The number of illegal border crossings at Europe’s external borders in January fell by nearly half from a year ago to nearly 5,800*, mainly because of lower figures on the migratory routes in the Mediterranean, according to preliminary calculations.
Nearly 2,100 irregular migrants arrived on the Canary Islands in the first month of this year, more than twice the figure from January 2020. However, the number was not included in the monthly total for illegal border crossings into the European Union because it is a preliminary figure.
Nationals from Mali and Morocco accounted for most of the arrivals.
The Central Mediterranean saw a 51% drop in illegal border crossings in January compared to a year ago to fewer than 900.
Nationals of Guinea and Ivory Coast were the top two nationalities on this migratory route.
Western Mediterranean Sea
There were 600 detections of illegal border crossings in the Western Mediterranean in January, 48% fewer than a year ago.
Algerians and Moroccans accounted for 90% of all detections on this route this year.
According to the most recent data, there were around 750 detections of illegal crossings reported in January on the Eastern Mediterranean route, less than one-fifth of the figure from a year ago.
Nationals of Syria, Nigeria and Cameroon accounted for the largest number of detected migrants.
There were nearly 2,200 detections of illegal border crossings on the Western Balkan route last month, down 14% from January 2020.
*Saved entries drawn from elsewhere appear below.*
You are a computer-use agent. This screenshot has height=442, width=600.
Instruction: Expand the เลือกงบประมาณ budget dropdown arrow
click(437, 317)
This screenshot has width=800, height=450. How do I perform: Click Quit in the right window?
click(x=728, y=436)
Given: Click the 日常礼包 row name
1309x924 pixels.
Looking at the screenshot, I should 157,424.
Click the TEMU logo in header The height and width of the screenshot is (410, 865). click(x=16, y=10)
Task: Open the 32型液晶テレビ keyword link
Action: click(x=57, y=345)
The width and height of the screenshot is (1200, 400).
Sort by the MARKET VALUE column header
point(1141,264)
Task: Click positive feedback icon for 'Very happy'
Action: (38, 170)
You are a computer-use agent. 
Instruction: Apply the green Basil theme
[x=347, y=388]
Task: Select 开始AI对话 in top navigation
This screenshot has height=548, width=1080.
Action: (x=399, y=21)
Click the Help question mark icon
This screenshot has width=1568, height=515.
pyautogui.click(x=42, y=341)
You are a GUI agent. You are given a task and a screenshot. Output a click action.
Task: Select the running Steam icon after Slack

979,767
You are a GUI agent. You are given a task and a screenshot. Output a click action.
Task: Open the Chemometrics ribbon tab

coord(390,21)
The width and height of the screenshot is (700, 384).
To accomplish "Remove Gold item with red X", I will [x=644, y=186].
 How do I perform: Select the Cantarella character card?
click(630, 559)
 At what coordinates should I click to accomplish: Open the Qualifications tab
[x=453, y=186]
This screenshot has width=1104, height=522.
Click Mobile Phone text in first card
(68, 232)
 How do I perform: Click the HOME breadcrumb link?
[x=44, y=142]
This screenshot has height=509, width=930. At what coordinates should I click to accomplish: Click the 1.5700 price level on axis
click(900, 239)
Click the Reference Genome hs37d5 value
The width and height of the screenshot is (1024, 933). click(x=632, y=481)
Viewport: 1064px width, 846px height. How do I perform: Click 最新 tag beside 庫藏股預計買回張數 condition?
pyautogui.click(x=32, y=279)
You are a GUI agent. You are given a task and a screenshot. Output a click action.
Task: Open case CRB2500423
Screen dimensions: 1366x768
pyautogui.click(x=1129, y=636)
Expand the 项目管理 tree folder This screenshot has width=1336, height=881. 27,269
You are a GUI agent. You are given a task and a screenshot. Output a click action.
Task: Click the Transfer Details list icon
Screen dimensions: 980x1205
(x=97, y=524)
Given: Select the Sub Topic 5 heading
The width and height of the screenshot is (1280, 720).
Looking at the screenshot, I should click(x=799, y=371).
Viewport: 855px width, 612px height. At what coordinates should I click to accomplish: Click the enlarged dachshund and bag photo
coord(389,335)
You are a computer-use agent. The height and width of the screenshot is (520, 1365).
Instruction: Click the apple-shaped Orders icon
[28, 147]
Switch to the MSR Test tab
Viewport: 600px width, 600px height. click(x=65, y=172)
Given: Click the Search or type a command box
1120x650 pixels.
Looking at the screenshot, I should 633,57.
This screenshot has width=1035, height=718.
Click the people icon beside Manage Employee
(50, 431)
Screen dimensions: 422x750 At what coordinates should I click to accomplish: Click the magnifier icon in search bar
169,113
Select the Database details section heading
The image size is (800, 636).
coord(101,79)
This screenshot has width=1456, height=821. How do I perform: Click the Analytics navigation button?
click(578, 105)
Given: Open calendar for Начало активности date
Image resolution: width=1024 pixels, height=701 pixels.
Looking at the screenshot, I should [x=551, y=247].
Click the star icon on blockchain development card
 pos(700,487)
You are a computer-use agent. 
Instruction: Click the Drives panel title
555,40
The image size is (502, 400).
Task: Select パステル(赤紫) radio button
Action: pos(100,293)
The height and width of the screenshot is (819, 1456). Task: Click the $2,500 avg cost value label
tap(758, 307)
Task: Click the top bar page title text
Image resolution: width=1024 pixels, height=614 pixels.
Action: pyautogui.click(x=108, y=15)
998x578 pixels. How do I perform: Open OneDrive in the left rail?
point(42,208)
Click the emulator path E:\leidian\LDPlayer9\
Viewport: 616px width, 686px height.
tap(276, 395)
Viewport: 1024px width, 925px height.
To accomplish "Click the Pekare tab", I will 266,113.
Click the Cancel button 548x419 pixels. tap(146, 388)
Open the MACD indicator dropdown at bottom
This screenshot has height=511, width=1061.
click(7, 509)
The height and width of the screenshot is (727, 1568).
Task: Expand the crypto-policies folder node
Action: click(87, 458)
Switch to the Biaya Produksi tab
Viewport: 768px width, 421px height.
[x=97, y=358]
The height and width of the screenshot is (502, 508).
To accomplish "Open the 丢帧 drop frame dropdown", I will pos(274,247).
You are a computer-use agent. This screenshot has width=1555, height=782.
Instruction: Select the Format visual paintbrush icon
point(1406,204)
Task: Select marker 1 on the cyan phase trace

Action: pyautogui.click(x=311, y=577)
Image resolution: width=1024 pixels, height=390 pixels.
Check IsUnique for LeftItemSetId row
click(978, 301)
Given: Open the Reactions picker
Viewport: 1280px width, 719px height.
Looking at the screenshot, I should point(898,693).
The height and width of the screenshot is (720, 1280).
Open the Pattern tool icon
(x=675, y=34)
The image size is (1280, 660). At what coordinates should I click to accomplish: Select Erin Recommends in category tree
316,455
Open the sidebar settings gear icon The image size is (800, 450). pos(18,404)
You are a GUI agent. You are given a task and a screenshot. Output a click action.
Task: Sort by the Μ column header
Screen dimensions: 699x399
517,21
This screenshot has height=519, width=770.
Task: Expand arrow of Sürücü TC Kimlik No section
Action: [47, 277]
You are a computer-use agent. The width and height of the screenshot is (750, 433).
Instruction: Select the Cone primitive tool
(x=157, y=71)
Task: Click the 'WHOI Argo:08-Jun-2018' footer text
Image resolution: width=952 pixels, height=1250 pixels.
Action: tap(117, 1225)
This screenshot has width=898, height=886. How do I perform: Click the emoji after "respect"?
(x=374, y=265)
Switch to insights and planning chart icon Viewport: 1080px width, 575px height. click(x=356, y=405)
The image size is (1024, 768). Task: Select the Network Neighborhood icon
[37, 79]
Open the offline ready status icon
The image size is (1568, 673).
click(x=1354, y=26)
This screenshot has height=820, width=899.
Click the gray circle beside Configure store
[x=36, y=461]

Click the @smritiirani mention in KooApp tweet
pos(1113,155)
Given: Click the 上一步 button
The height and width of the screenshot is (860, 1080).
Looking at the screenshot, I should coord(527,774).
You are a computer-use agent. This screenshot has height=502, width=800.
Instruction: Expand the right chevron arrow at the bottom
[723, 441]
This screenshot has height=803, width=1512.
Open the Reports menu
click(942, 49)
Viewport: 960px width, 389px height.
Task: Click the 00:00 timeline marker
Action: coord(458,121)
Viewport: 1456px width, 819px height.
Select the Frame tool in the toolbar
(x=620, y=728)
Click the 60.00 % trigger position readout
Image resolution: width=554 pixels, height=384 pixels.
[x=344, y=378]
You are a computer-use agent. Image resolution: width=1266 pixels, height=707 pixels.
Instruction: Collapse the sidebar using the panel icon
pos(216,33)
Syrians and Afghans were the top two main nationalities on this migratory route.
*The figure includes other less active migratory routes not mentioned in this press release. The final figures may be higher due to delayed reporting.
Note: The preliminary data presented in this statement refer to the number of detections of irregular border-crossing at the external borders of the European Union. The same person may attempt to cross the border several times in different locations at the external border.